> _Quoted passage_:
<<<<

Yes, a few schools have abandoned them completely. Others squeeze them in during a day when teachers are off timetable. And there may well be plenty of research saying that other mediums of conversing with parents are better. But the majority of us still add to our time budget with this much-maligned but virtually universal feature of the school calendar, when parents, guardians and carers troop around the school looking slightly dazed.

You were probably given some vague advice about what to do and say during your training, but for many of us, that was quite some time ago.

The modern teacher and modern parent are much-changed beasts. As such, I’m dubious as to how useful traditional parents’ evening guides now are. The education system is more opaque, the demands on teachers’ time more acute and the students perhaps a little more emboldened to hang you out to dry publicly.

So here’s my view on how you can escape at the end of the evening with your health, sanity and reputation intact.

1. Eat and drink

The voice is a delicate instrument and the modern teacher is working that instrument nearly every minute of the day. After a five-period day and 27 consecutive appointments, it’s likely to sound less like Beyoncé and more like Tom Waits. Drink plenty of liquids, but do remember to nip to the toilet. It’s hard to concentrate with a bursting bladder. Eat something decent beforehand, too. A grab-bag of salt and vinegar crisps is unlikely to see you through till the end. Fainting in the middle of an appointment tends to mess up your schedule.

>>>>

> _Data provided_:
<<<<

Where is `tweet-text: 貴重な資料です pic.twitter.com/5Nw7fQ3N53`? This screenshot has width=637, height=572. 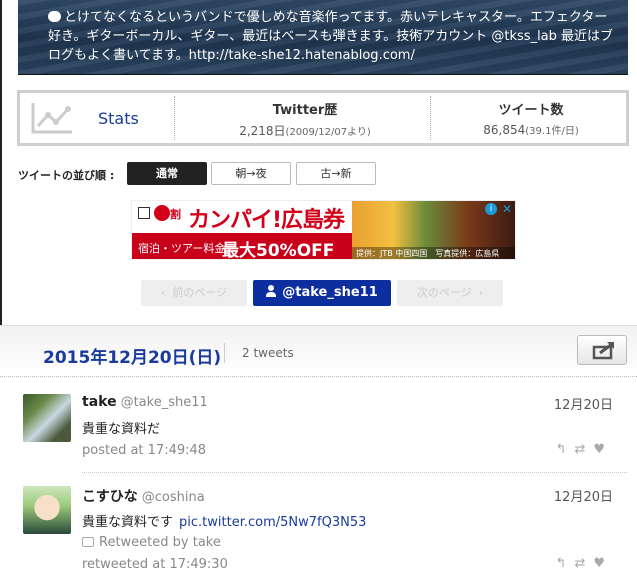
tweet-text: 貴重な資料です pic.twitter.com/5Nw7fQ3N53 is located at coordinates (224, 522).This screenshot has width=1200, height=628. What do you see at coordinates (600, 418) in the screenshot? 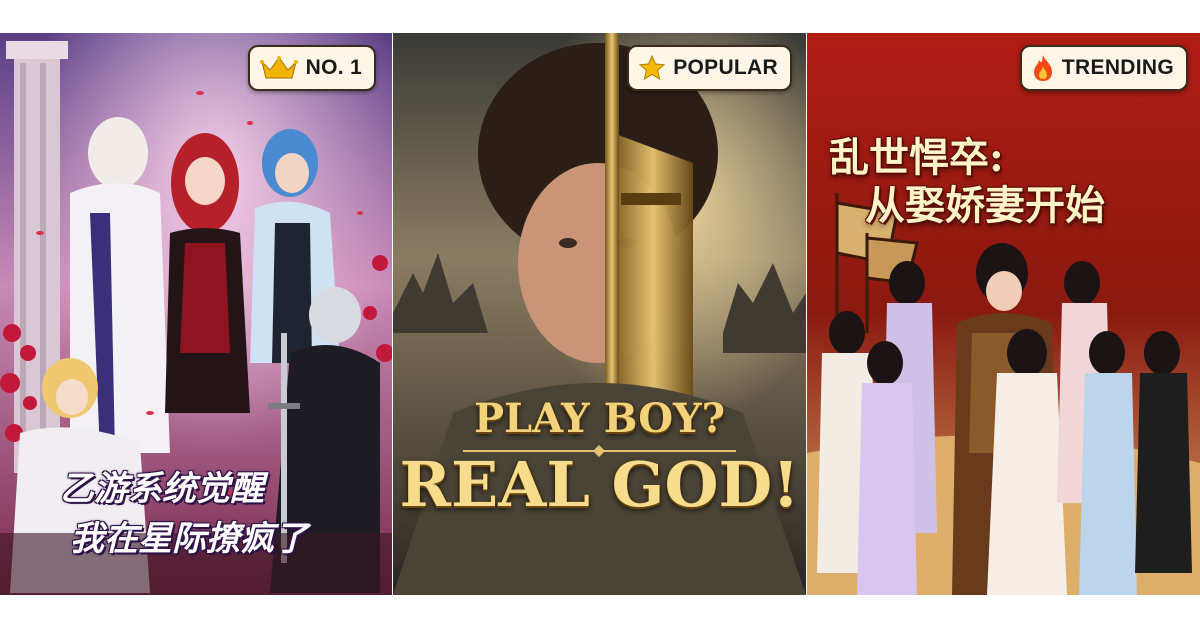
I see `poster-title-line-1: PLAY BOY?` at bounding box center [600, 418].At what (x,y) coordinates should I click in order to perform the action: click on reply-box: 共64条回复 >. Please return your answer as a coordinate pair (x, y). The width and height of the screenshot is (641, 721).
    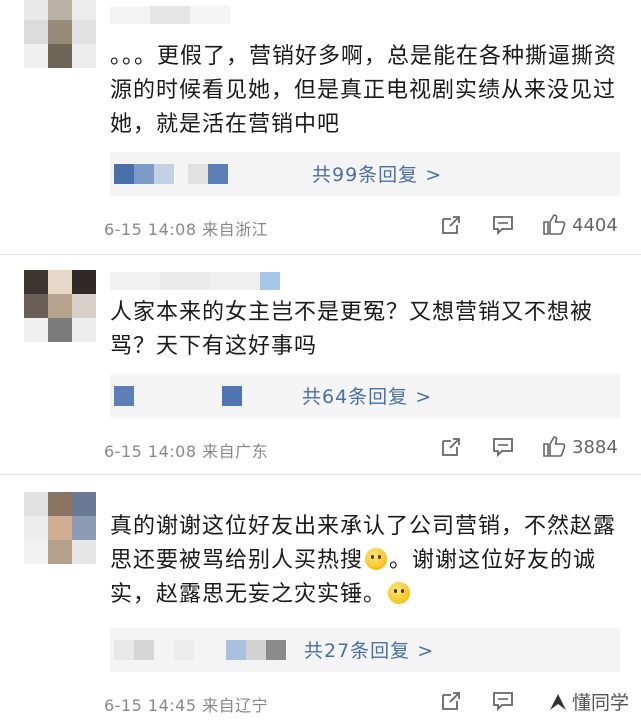
    Looking at the image, I should click on (365, 396).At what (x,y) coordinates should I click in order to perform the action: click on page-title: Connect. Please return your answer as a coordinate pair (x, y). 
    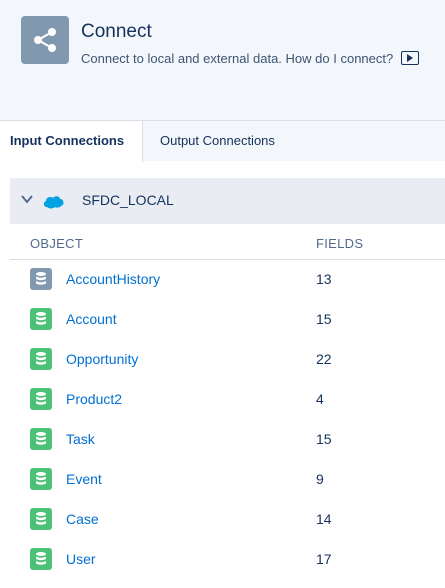
    Looking at the image, I should click on (116, 32).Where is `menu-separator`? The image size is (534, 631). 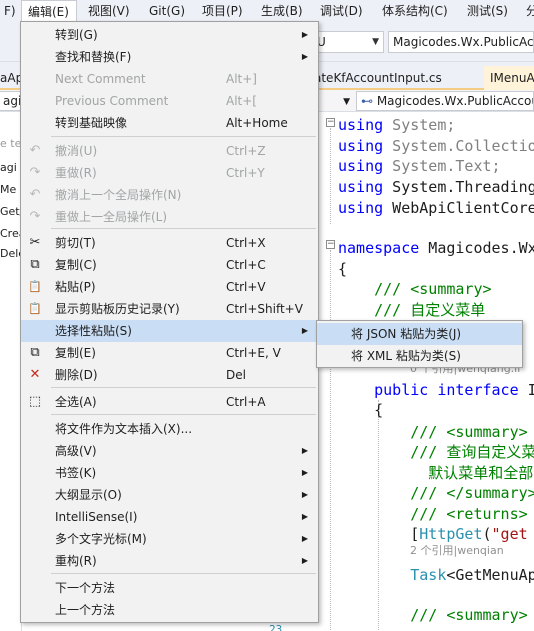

>>>>

> _The problem_: Quote the passage of advice on parents' evening in full, word for word. This exercise doesn't draw on the material.

> _Answer for this exercise_:
Yes, a few schools have abandoned them completely. Others squeeze them in during a day when teachers are off timetable. And there may well be plenty of research saying that other mediums of conversing with parents are better. But the majority of us still add to our time budget with this much-maligned but virtually universal feature of the school calendar, when parents, guardians and carers troop around the school looking slightly dazed.

You were probably given some vague advice about what to do and say during your training, but for many of us, that was quite some time ago.

The modern teacher and modern parent are much-changed beasts. As such, I’m dubious as to how useful traditional parents’ evening guides now are. The education system is more opaque, the demands on teachers’ time more acute and the students perhaps a little more emboldened to hang you out to dry publicly.

So here’s my view on how you can escape at the end of the evening with your health, sanity and reputation intact.

1. Eat and drink

The voice is a delicate instrument and the modern teacher is working that instrument nearly every minute of the day. After a five-period day and 27 consecutive appointments, it’s likely to sound less like Beyoncé and more like Tom Waits. Drink plenty of liquids, but do remember to nip to the toilet. It’s hard to concentrate with a bursting bladder. Eat something decent beforehand, too. A grab-bag of salt and vinegar crisps is unlikely to see you through till the end. Fainting in the middle of an appointment tends to mess up your schedule.